>>19853173
>Le epic fedora rant
A mortal terror seized on the old God. Man himself had become God’s greatest blunder; God had created for himself a rival, science makes equal to God – it is all over with priests and gods if man becomes scientific! – Moral: science is the forbidden in itself – it alone is forbidden. Science is the first sin, the germ of all sins, original sin. This alone constitutes morality. – ‘Thou shalt not know’ – the rest follows. – God’s mortal terror did not stop him from being shrewd. How can one defend oneself against science? – that was for long his chief problem. Answer: away with man out of Paradise! Happiness, leisure gives room for thought – all thoughts are bad thoughts…. Man shall not think. – And the ‘priest in himself invents distress, death, the danger to life in pregnancy, every kind of misery, age, toil, above all sickness – nothing but expedients in the struggle against science! Distress does not allow man to think…. And none the less! oh horror! the structure of knowledge towers up, heaven-storming, reaching for the divine – what to do! – The old God invents war, he divides the peoples, he makes men destroy one another (– priests have always had need of war…). War – among other things a great mischief-maker in science! – Incredible! knowledge, emancipation from the priest, increases in spite of wars. – And the old God comes to a final decision: ‘Man has become scientific – there is nothing for it, he will have to be drowned!’…

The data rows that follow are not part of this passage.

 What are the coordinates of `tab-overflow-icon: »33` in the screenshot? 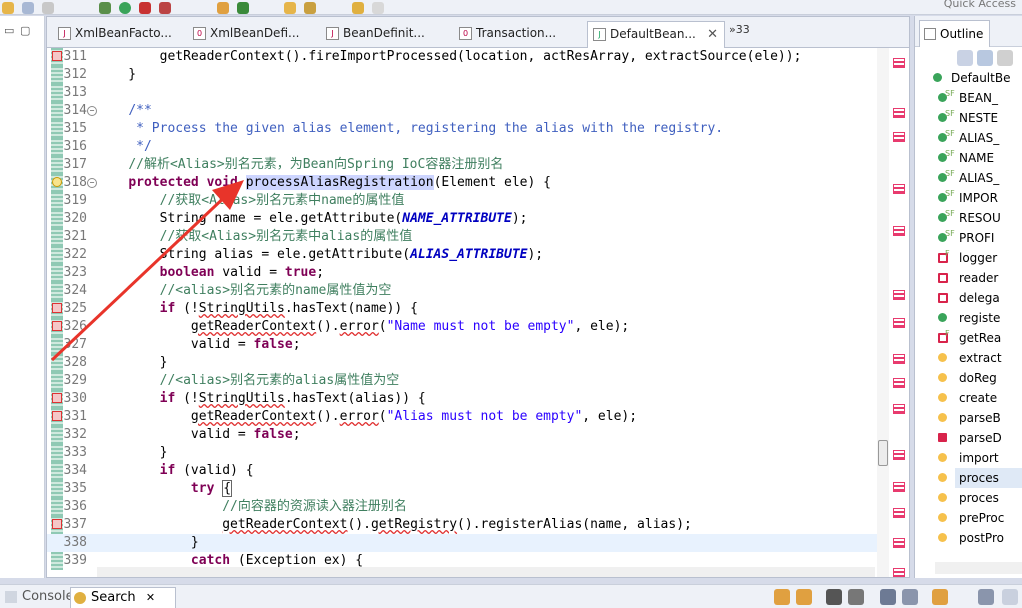 It's located at (740, 30).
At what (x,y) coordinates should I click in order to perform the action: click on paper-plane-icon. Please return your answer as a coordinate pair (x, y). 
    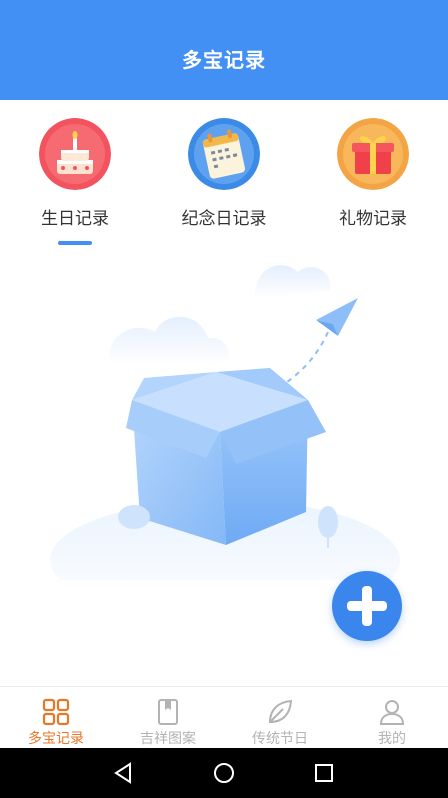
    Looking at the image, I should click on (314, 346).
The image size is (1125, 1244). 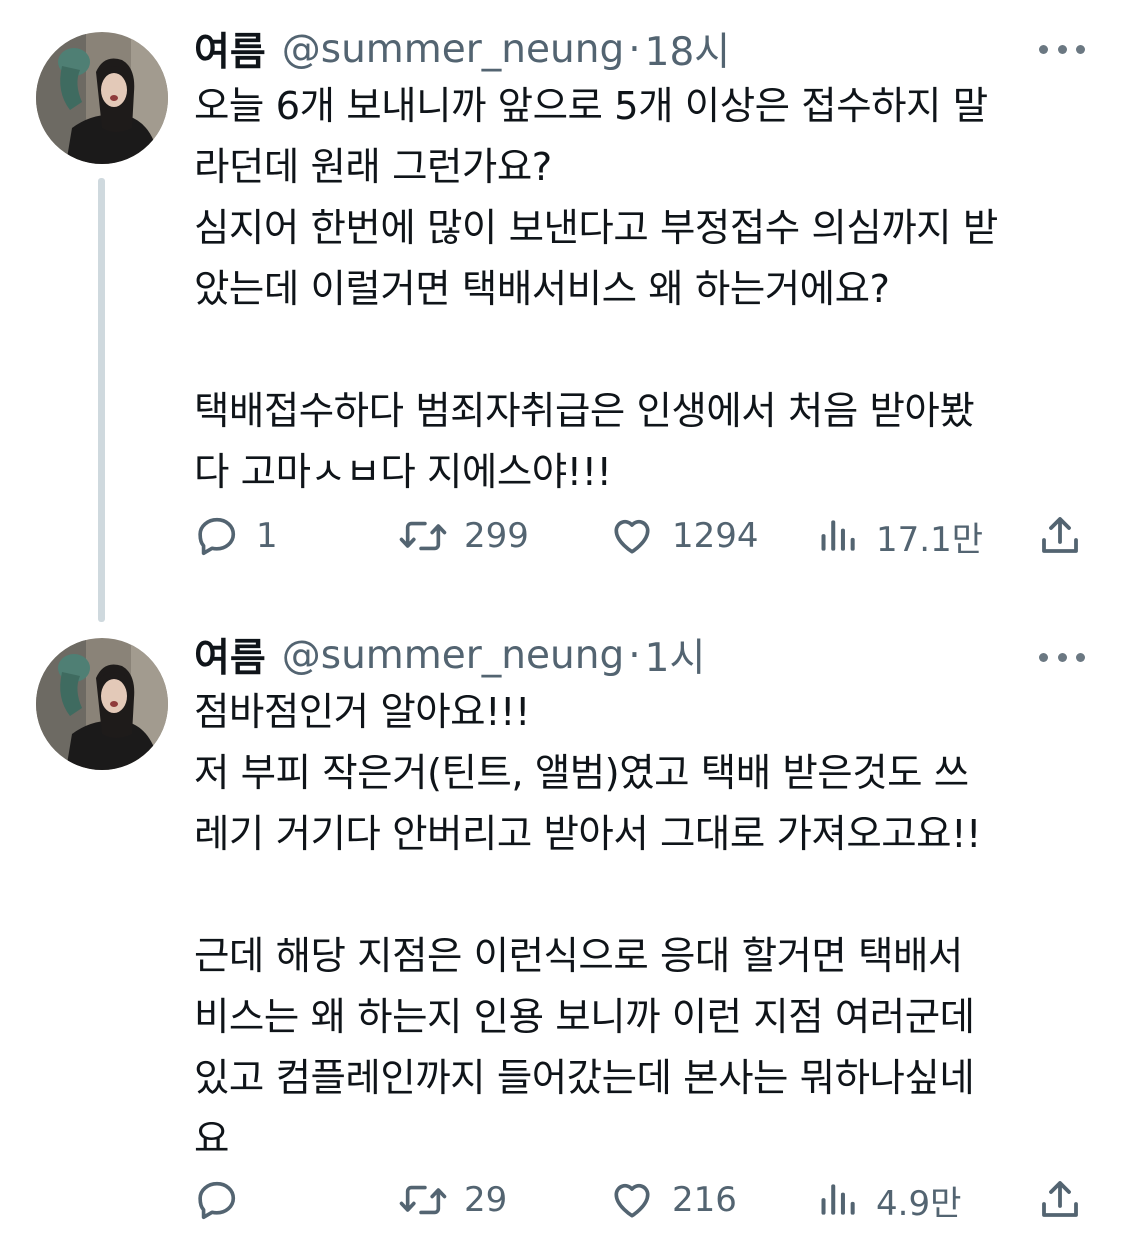 What do you see at coordinates (496, 536) in the screenshot?
I see `retweet-count: 299` at bounding box center [496, 536].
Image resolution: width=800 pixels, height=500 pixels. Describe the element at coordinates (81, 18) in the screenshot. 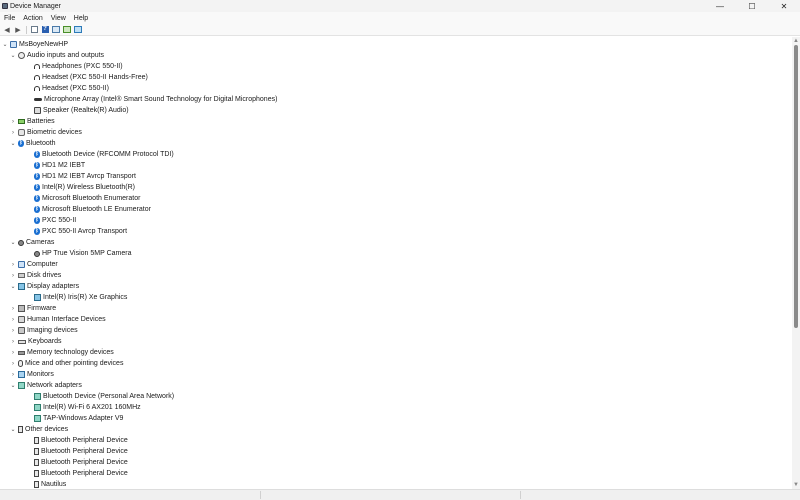

I see `menu-help: Help` at that location.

The priest knows only one great danger: that is science – the sound conception of cause and effect. But science flourishes in general only under happy circumstances – one must have a superfluity of time and intellect in order to ‘know’…. ‘Consequently man must be made unhappy’ – this has at all times been the logic of the priest.
The whole labour of the ancient world in vain: I have no words to express my feelings at something so dreadful. – And considering its labour was a preparation, that only the substructure for a labour of millennia had, with granite self-confidence, been laid, the whole meaning of the ancient world in vain!… Why did the Greeks exist? Why the Romans? – Every prerequisite for an erudite culture, all the scientific methods were already there, the great, the incomparable art of reading well had already been established – the prerequisite for a cultural tradition, for a uniform science; natural science, in concert with mathematics and mechanics, was on the best possible road – the sense for facts, the last-developed and most valuable of all the senses, had its schools and its tradition already centuries old!
…. And not overwhelmed overnight by a natural event! Not trampled down by Teutons and other such clodhoppers! But ruined by cunning, secret, invisible, anaemic vampires! Not conquered – only sucked dry!
One has only to read any of the Christian agitators, Saint Augustine for example, to realize, to smell, what dirty fellows had therewith come out on top.